August is usually a nothing month for the stock market.
Part of this is (ancient) history.
A generation ago, when heavy industry dominated the major market indices, the northern hemisphere summer was vacation time. Europe, which was much more economically important than today, pretty much shut down and headed for the beaches. The US did the same, if less vigorously. With both workers and customers away, this meant August was a time for repair and maintenance and running down inventories, rather than all-out production of new stuff.
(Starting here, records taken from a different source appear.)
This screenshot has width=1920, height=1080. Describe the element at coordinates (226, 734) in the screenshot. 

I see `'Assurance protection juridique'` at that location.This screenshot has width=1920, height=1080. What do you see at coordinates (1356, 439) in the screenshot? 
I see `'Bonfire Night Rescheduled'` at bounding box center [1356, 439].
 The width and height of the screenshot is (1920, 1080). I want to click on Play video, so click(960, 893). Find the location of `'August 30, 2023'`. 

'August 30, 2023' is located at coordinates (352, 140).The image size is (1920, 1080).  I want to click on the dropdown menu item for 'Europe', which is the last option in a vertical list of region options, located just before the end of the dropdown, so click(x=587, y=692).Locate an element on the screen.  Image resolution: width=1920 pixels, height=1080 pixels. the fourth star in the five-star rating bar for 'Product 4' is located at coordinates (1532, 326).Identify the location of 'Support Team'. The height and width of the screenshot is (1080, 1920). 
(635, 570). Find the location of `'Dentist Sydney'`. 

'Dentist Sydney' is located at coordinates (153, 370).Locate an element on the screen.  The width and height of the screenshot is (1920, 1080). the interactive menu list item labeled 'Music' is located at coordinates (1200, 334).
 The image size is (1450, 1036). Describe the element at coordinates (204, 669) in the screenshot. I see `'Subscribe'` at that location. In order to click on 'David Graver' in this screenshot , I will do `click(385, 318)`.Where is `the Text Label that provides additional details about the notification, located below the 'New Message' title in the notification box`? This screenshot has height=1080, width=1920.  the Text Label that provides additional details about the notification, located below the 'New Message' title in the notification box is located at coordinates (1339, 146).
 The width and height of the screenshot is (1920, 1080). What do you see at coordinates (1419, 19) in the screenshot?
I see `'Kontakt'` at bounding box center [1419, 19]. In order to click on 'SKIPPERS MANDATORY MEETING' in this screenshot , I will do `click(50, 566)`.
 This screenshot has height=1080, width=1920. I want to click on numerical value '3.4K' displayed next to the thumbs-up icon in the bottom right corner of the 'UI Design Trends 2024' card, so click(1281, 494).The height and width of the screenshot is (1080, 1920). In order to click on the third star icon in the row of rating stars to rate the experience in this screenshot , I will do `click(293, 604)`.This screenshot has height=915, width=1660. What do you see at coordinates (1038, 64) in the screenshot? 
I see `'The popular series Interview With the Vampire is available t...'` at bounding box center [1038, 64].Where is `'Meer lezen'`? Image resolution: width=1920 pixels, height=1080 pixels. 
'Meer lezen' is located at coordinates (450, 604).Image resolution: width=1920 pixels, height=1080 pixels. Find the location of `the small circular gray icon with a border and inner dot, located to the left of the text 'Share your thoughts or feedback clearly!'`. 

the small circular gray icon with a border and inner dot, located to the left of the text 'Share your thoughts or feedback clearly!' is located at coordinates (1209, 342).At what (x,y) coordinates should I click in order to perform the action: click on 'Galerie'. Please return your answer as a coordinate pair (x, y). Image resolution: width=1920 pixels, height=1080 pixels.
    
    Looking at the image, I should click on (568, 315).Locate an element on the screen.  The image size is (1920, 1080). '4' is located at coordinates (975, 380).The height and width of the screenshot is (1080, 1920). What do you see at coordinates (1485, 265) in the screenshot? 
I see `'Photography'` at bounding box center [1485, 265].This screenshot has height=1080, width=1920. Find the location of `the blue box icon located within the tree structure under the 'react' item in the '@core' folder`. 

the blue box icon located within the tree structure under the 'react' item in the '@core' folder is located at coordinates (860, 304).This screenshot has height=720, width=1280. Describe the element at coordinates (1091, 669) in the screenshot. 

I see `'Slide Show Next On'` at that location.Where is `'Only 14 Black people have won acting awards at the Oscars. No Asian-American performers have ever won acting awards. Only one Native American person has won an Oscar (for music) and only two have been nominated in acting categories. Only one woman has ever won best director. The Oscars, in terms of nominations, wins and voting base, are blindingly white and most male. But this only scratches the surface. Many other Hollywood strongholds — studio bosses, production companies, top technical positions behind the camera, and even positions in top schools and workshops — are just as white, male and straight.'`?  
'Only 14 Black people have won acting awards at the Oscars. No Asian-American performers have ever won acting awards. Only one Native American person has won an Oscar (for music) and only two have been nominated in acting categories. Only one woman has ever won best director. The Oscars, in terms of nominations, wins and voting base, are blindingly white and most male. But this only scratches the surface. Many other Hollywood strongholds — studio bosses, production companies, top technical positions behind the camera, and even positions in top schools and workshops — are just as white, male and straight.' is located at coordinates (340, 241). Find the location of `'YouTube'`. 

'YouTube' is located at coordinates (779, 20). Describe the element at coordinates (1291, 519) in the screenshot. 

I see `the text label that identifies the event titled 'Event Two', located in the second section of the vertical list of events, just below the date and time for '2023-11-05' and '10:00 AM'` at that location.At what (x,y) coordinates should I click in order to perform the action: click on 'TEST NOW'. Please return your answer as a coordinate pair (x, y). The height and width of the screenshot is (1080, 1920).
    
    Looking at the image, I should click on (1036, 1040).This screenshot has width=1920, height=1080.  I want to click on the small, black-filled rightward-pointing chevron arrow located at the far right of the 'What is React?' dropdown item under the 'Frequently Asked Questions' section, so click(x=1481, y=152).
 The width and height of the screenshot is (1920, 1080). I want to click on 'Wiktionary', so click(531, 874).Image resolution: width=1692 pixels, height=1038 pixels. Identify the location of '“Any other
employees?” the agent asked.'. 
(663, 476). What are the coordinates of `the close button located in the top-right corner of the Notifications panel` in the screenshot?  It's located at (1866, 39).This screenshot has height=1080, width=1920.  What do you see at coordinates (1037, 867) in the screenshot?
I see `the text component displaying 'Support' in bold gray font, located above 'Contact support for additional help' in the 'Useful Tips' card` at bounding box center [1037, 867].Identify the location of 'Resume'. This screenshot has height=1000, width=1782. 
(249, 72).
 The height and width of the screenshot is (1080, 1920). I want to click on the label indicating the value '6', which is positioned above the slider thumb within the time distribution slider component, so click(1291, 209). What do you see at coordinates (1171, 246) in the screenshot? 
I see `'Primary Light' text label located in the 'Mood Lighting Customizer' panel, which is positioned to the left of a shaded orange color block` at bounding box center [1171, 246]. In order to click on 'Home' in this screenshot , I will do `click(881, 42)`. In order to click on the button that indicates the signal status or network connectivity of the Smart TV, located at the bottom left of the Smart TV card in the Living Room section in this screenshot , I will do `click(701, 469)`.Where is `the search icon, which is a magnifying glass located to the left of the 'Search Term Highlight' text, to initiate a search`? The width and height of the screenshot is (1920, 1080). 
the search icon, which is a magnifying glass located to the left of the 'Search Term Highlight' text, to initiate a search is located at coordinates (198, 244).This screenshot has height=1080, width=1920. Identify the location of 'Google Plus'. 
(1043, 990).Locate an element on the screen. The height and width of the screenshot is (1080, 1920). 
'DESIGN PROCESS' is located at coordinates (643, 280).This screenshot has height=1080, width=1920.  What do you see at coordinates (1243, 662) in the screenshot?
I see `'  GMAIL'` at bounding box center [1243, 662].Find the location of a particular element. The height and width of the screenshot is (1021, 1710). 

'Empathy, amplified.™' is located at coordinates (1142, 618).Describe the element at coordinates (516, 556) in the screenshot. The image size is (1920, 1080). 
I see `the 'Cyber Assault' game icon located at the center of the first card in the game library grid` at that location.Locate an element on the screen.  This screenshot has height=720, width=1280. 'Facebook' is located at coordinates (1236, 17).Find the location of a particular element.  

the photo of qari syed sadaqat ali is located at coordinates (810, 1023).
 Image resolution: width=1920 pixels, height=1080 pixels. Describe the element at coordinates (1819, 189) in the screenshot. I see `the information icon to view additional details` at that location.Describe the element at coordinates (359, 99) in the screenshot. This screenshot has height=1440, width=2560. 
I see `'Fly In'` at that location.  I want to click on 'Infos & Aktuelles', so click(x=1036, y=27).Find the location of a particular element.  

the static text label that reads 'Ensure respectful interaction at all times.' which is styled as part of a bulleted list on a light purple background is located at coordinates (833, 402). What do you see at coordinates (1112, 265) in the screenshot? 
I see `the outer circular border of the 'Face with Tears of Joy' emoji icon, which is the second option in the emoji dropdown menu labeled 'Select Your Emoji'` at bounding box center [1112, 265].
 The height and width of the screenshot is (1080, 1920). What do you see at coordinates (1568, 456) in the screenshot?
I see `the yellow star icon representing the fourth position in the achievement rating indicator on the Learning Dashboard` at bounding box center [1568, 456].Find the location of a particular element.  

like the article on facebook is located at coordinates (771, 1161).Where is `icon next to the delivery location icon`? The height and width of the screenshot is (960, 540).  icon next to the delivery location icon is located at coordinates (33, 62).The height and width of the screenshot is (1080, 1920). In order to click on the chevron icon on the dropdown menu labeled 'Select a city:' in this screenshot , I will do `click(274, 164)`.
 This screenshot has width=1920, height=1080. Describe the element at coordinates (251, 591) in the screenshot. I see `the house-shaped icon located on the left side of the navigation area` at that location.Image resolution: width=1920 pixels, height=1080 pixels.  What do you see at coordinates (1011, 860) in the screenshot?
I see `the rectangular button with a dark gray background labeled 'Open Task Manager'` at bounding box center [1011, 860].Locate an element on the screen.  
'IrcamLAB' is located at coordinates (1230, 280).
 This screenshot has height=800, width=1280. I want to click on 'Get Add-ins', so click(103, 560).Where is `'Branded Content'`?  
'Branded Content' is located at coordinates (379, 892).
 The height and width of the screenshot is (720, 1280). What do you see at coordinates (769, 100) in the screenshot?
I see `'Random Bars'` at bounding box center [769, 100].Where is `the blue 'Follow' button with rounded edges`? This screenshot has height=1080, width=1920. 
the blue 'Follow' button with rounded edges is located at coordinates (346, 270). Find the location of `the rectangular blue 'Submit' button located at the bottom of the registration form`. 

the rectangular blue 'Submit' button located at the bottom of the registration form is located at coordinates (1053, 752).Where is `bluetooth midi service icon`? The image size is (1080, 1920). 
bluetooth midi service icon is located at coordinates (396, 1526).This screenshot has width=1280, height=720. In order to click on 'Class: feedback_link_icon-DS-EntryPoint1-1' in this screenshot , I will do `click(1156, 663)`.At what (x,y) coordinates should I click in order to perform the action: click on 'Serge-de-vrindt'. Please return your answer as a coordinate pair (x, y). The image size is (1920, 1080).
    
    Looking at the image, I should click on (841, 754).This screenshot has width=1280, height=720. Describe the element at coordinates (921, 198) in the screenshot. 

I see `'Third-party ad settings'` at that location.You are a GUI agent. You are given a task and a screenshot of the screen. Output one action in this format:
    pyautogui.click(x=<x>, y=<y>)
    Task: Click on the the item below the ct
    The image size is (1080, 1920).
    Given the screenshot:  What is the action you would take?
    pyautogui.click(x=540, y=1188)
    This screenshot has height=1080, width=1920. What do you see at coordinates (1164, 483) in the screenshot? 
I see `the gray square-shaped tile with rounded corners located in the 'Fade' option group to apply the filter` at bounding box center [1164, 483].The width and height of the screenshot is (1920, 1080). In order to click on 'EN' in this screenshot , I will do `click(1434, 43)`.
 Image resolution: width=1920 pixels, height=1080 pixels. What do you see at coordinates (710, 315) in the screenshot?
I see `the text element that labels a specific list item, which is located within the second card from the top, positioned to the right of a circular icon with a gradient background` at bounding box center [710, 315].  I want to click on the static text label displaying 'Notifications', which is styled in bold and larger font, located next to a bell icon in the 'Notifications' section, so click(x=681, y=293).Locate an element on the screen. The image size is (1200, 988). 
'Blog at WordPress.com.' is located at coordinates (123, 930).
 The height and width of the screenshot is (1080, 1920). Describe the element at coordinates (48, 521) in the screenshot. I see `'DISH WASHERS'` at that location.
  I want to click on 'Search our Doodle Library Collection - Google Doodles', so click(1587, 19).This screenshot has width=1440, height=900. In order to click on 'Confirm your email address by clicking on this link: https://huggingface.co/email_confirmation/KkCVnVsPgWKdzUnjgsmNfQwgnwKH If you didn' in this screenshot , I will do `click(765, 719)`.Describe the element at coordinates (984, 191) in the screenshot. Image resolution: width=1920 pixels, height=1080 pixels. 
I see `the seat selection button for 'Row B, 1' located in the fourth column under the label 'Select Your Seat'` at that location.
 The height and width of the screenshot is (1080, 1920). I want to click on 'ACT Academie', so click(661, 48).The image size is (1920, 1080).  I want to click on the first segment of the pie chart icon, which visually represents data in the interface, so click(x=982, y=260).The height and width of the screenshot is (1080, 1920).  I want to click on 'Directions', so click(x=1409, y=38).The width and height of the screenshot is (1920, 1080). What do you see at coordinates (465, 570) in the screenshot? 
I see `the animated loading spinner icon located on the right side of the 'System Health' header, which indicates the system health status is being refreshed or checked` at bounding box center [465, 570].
The big financial firms shifted into lower gear, as well, with top managements heading for their summer homes on Long Island. Some managers, like me, worked remotely anyway, on the idea that the month was prone to quirky up and down movements. But by and large decision-makers make it clear that they don’t want to be disturbed.
Two things strike me as unusual, though:
–the dollar appears to be stabilizing, and, if anything, rising a bit, and
–the domestic stock market is continuing to chug along, outpacing EAFE for the first time this year. Given that the domestic-economy-oriented Russell 2000 mid-cap index continues to flatline, investors seem to continue to be emphasizing multinationals and avoiding firms with $US revenues.
The ride almost always turns bumpy in mid-September, as mutual funds begin to do their annual tax planning. Given the popularity of ETFs, I wonder if the traditional pattern of selling in late September–early October, followed by a significant rally in the runup to Halloween, will still be evident. Not a today worry, though.